Stored data
---
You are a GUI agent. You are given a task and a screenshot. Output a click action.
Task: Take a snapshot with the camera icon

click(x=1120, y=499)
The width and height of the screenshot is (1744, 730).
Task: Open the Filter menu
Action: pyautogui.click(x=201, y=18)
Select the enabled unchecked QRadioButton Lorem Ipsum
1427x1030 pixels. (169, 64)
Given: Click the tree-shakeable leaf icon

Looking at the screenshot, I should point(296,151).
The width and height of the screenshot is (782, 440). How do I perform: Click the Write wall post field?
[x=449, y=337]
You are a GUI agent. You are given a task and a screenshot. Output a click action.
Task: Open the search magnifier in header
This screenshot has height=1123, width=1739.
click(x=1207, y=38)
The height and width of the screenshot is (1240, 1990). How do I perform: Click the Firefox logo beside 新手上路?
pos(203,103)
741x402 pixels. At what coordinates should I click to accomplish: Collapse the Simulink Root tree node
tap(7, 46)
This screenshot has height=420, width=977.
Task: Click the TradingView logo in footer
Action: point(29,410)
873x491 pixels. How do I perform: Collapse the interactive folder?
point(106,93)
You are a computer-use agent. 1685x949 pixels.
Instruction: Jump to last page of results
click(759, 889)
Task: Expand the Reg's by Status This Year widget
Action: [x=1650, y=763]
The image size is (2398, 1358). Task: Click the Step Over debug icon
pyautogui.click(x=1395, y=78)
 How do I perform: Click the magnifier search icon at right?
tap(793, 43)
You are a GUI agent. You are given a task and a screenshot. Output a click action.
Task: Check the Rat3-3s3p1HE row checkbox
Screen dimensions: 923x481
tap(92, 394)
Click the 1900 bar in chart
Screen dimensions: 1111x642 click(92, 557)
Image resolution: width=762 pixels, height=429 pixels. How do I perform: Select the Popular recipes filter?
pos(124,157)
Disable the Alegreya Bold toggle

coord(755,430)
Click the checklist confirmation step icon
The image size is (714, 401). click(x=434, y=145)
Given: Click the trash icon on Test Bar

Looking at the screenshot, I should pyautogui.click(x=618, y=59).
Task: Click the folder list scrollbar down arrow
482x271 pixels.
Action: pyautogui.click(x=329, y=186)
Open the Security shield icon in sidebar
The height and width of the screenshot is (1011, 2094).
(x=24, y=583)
---
→ **Assignment**
Output the lines above exactly, but only those between the line holding "The height and width of the screenshot is (1240, 1990)." and the line holding "You are a computer-use", inclusive.

→ **Written solution**
The height and width of the screenshot is (1240, 1990). How do I perform: Click the Firefox logo beside 新手上路?
pos(203,103)
741x402 pixels. At what coordinates should I click to accomplish: Collapse the Simulink Root tree node
tap(7, 46)
This screenshot has height=420, width=977.
Task: Click the TradingView logo in footer
Action: point(29,410)
873x491 pixels. How do I perform: Collapse the interactive folder?
point(106,93)
You are a computer-use agent. 1685x949 pixels.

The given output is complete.